┌──

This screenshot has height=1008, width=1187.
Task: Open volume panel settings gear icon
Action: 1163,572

└──
┌──

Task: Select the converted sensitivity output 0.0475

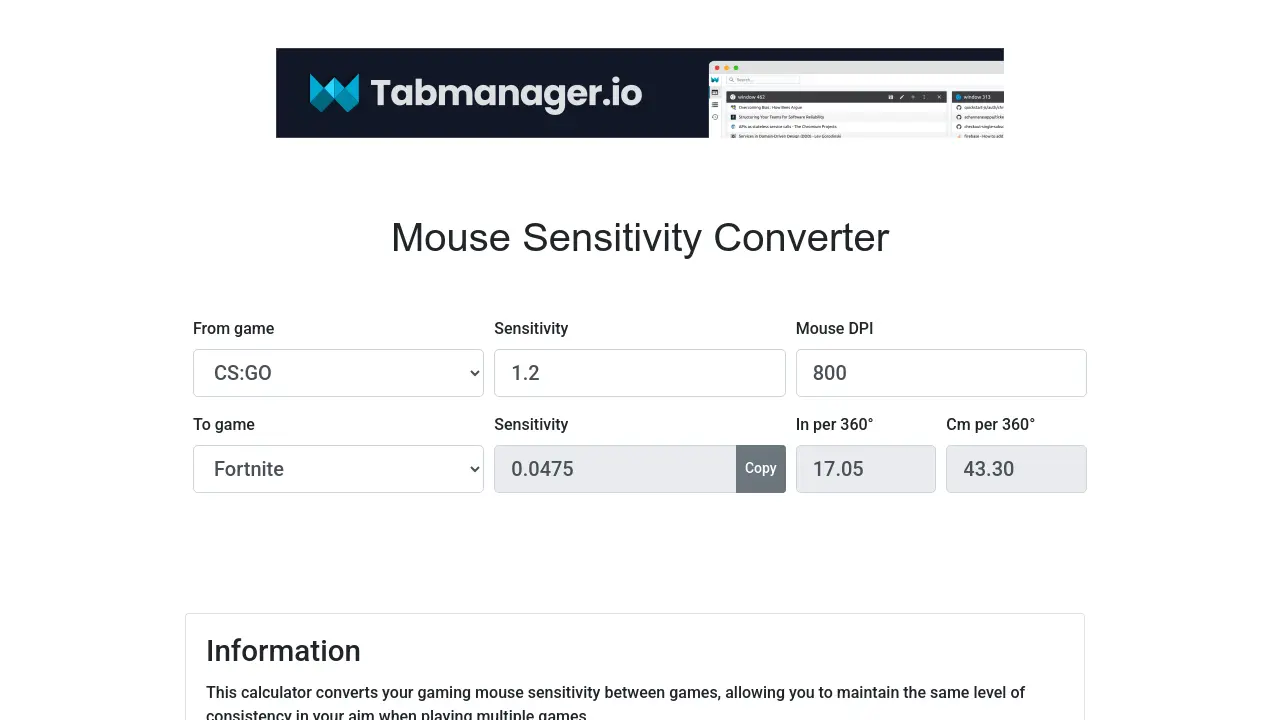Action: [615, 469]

└──

→ WORK INSTRUCTIONS
Rewrite the data starting at the line that contains "This screenshot has height=1008, width=1187." and ending at the line that contains "Action: 1163,572", replacing "gear" with "cog" and changing nothing else.

→ SOLUTION TO THE PROBLEM
This screenshot has height=1008, width=1187.
Task: Open volume panel settings cog icon
Action: 1163,572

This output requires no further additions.